-- Provided information follows --

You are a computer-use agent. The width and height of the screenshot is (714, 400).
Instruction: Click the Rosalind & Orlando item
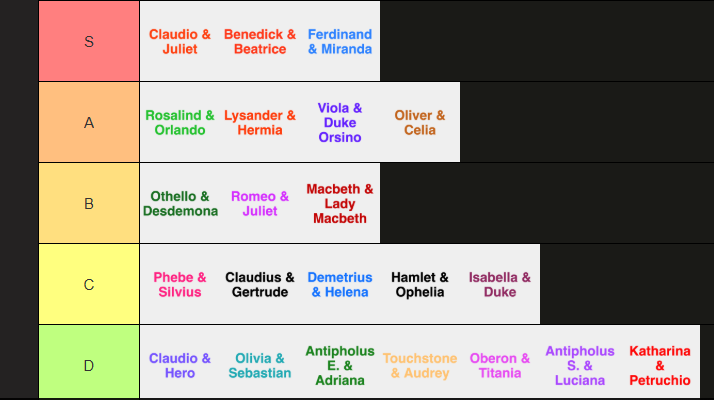180,123
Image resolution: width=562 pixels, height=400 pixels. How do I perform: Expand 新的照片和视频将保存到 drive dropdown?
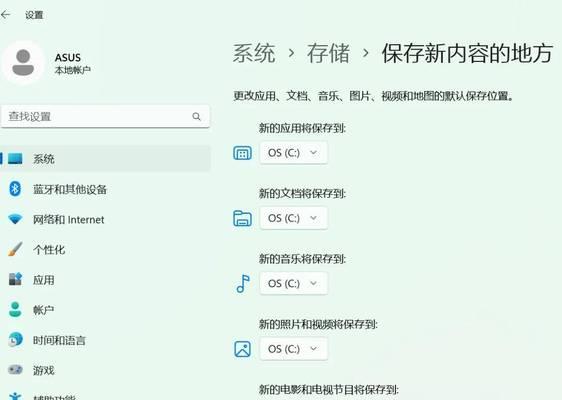pos(293,349)
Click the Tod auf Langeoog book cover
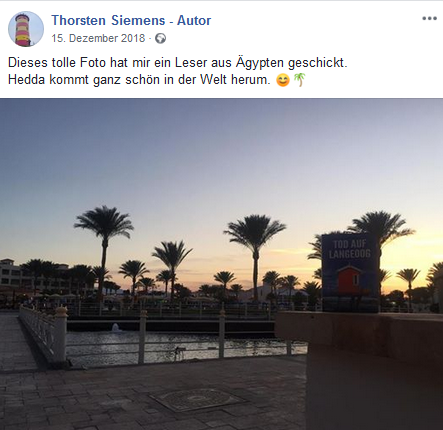 (350, 272)
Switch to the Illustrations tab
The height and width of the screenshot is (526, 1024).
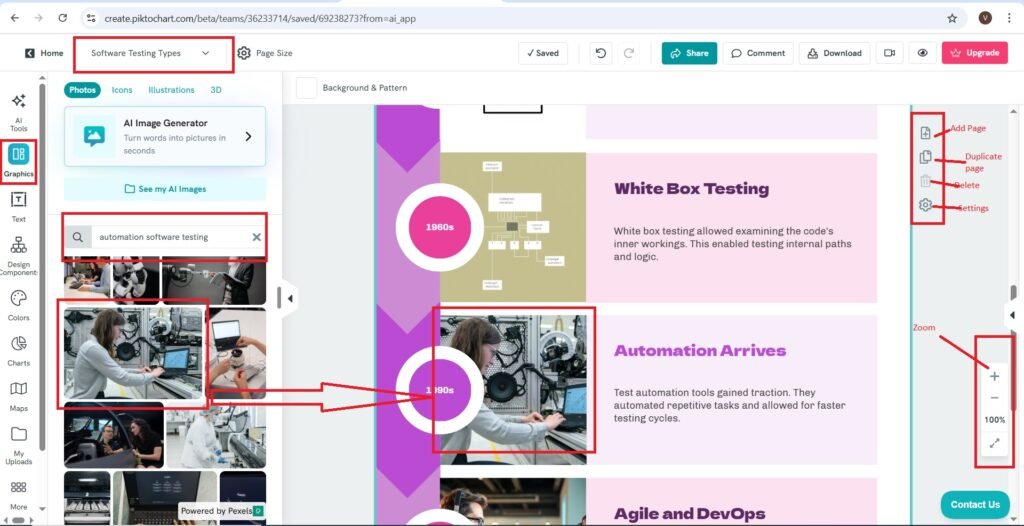171,90
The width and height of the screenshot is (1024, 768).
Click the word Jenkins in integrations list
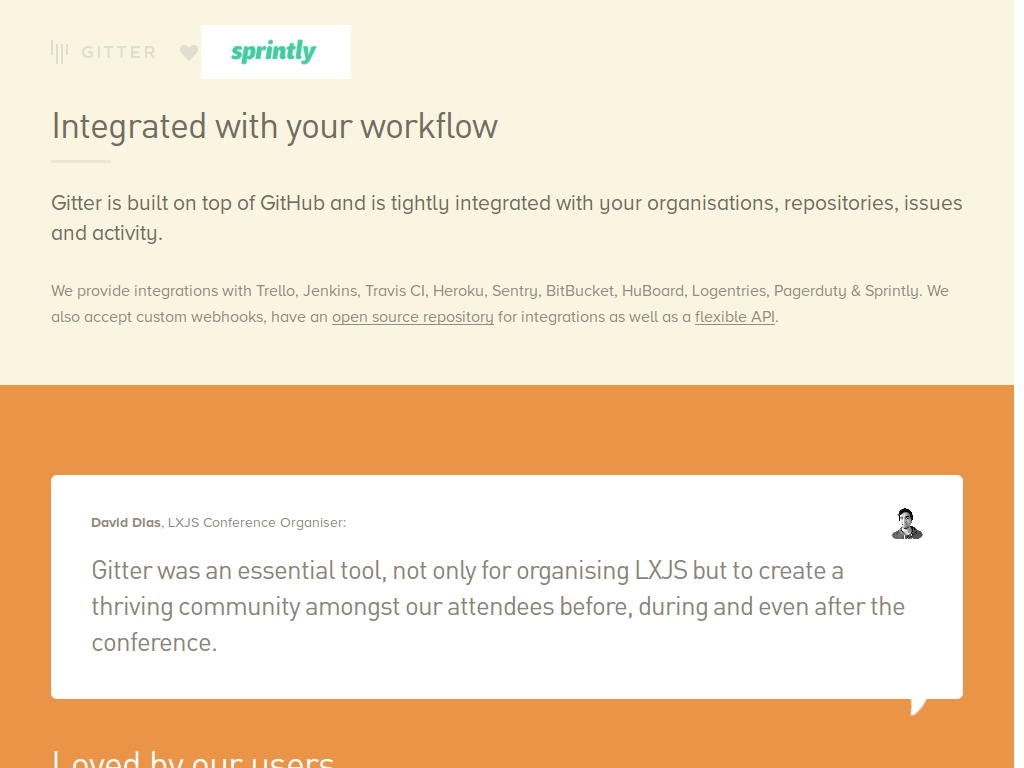coord(330,291)
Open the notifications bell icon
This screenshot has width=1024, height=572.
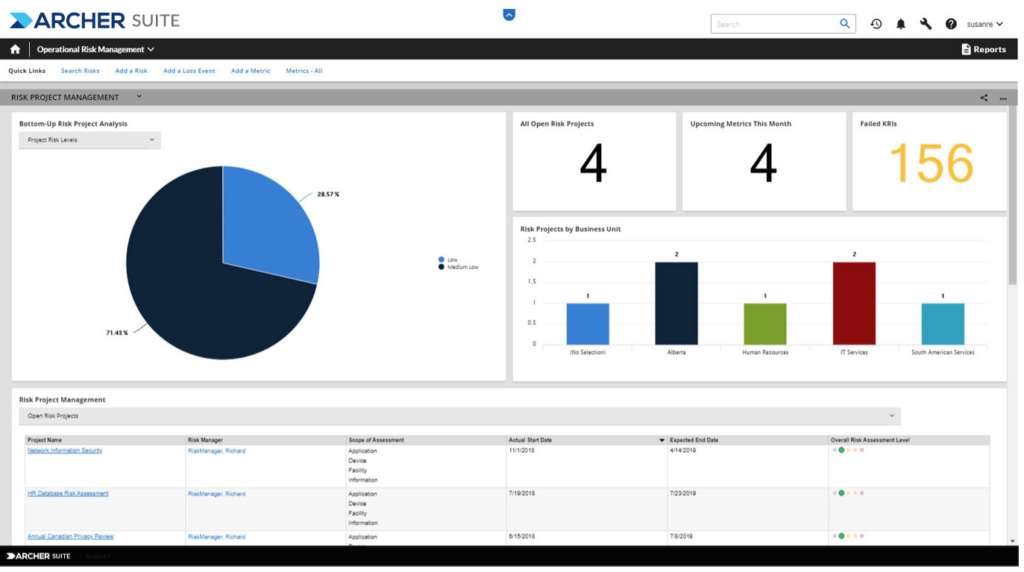pyautogui.click(x=901, y=24)
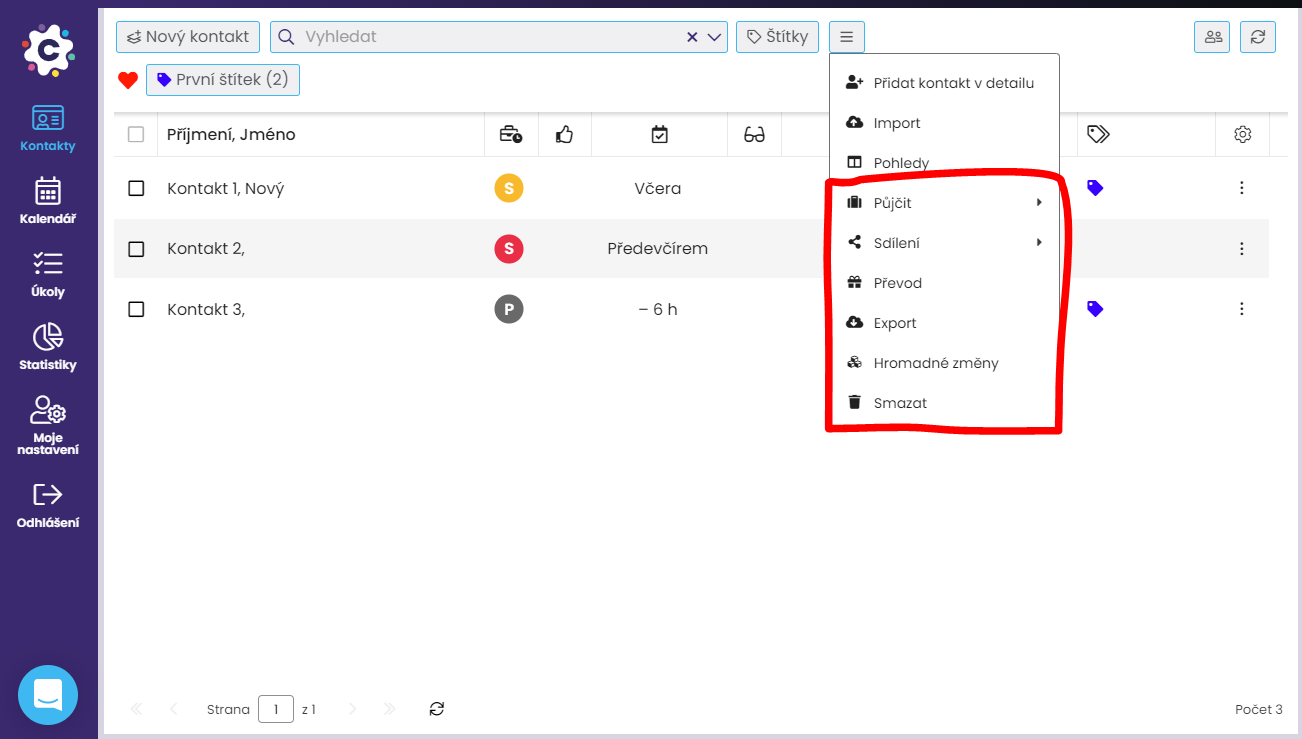Click the users group icon button
This screenshot has height=739, width=1302.
click(x=1213, y=37)
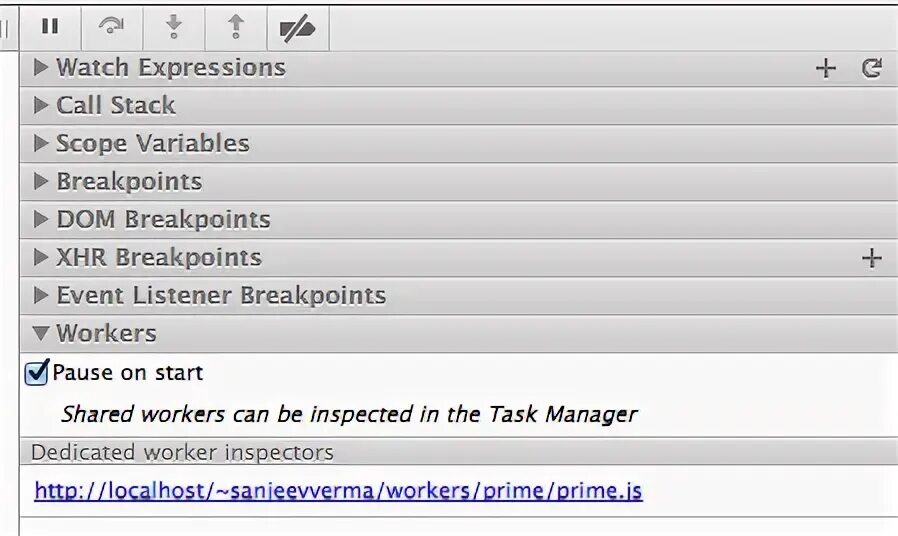Add a new watch expression

click(x=826, y=68)
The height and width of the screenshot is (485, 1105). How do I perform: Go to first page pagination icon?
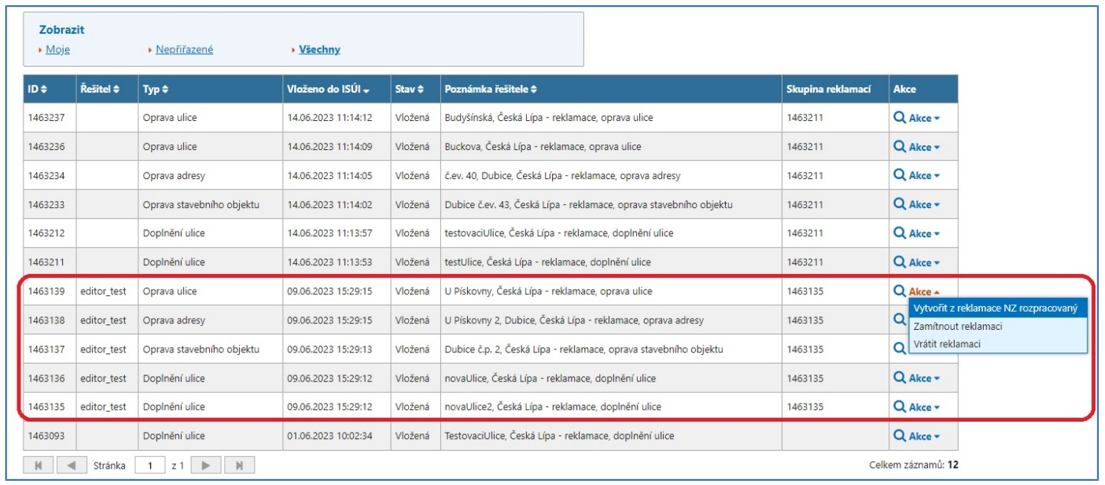point(38,465)
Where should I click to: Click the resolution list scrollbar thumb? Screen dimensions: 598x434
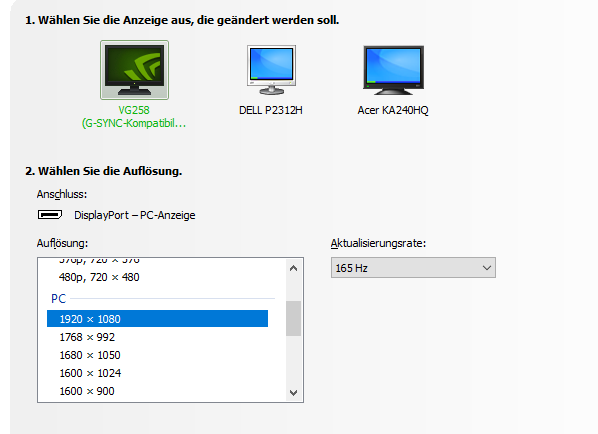[293, 318]
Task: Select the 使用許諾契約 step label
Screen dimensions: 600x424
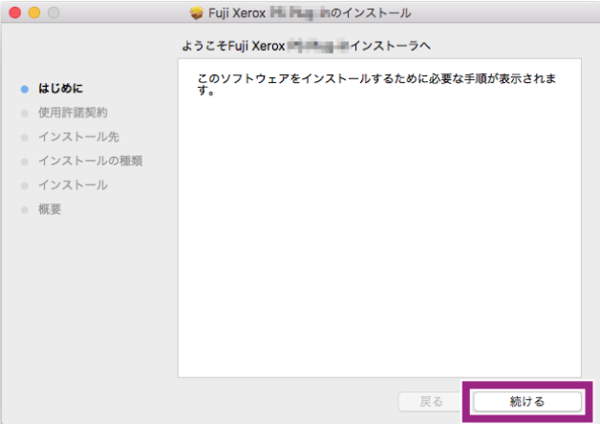Action: (72, 113)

-- Provided information concluded --

#### [Brief]
Reproduce exactly and only the lines from the "Switch to the Illustrations tab" line to the last line of the records above. Do not carry over any pictures.

#### [Task result]
Switch to the Illustrations tab
The height and width of the screenshot is (526, 1024).
171,90
The width and height of the screenshot is (1024, 768).
Click the word Jenkins in integrations list
coord(330,291)
Open the notifications bell icon
This screenshot has width=1024, height=572.
pyautogui.click(x=901, y=24)
Click the users group icon button
This screenshot has height=739, width=1302.
click(x=1213, y=37)
Add a new watch expression

click(x=826, y=68)
The height and width of the screenshot is (485, 1105). How do I perform: Go to first page pagination icon?
point(38,465)
Where should I click to: Click the resolution list scrollbar thumb? Screen dimensions: 598x434
[293, 318]
Task: Select the 使用許諾契約 step label
Screen dimensions: 600x424
Action: (72, 113)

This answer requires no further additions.